Work tasks have taught me that ADHD is still my home, my reality, but as long as it gets done on time, I don’t give a fuck. The discipline to plan my work load ahead of time, spread it out and stick to it (with breaks) surprised me so much. I’m so head fucked.

Wanted is clicking into place nicely in a way from the inside-out: my last run of Wanted had me brutally facing up to unworthiness, jealousy and codependency while looking outward for a woman to fix it. Now, because of ST1 doing its foundation work, I’m feeling the sexy vibes for myself and developing the mindset of “No, I can do better”.

Who the fuck am I to think like that, eh?

Wanted is playing with me

or am I’m playing with Wanted?!
In my usual spot for lunch and a tall blonde woman was walking towards me with huge dominant “notice me” energy, I locked eyes, then looked away to the side.

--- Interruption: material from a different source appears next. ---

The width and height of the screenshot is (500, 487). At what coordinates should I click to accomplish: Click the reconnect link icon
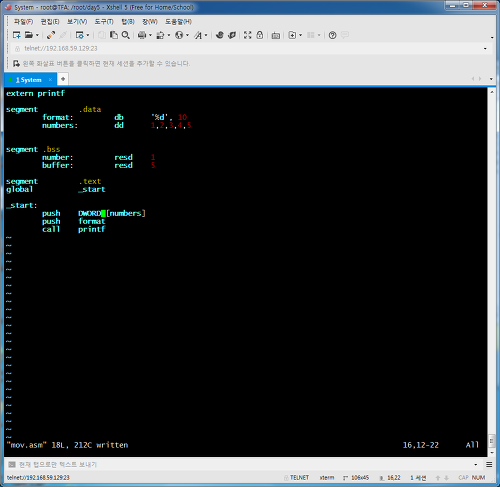click(51, 35)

This felt effortless because usually I fold and lose my centre but this time it felt empowering to choose my focus. It wasn’t hot and cold, just polite acknowledgement - I see you, you’re impressively attractive and I’ll carry on with my day.


This self development thing is actually going in the right direction. Wish my creative practice would too - feeling unwelcome by my peer group almost makes me want to quit it. I feel uneasy thinking about it, ST2 made sure of that.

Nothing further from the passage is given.